**The problem**
What is the count of lines below that include "column"? Reply with nothing else.

**Listed entries**
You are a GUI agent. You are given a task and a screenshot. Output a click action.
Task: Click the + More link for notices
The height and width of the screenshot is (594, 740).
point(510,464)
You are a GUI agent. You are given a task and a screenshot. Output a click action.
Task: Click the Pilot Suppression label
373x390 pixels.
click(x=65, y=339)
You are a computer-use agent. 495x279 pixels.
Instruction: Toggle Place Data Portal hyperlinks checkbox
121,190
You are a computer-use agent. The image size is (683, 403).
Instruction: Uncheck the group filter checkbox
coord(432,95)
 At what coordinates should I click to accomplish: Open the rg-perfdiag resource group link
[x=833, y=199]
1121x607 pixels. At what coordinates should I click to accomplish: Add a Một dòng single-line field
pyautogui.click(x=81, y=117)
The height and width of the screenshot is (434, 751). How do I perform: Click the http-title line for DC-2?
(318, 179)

==

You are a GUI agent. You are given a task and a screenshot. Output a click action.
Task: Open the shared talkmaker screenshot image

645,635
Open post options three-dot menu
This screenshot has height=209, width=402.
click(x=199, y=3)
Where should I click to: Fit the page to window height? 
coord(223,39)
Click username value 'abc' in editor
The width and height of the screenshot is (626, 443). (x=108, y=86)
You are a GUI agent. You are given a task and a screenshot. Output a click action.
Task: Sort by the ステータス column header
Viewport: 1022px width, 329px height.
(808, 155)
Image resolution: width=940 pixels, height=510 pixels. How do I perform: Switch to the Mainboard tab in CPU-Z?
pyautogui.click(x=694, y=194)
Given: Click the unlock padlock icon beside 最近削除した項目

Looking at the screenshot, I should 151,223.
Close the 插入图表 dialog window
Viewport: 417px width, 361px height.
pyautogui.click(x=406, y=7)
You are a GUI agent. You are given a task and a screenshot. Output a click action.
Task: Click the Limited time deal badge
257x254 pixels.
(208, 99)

==

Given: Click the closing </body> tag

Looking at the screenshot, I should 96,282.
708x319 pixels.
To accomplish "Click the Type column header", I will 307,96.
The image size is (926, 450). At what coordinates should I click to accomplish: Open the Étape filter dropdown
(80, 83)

**Answer below**
2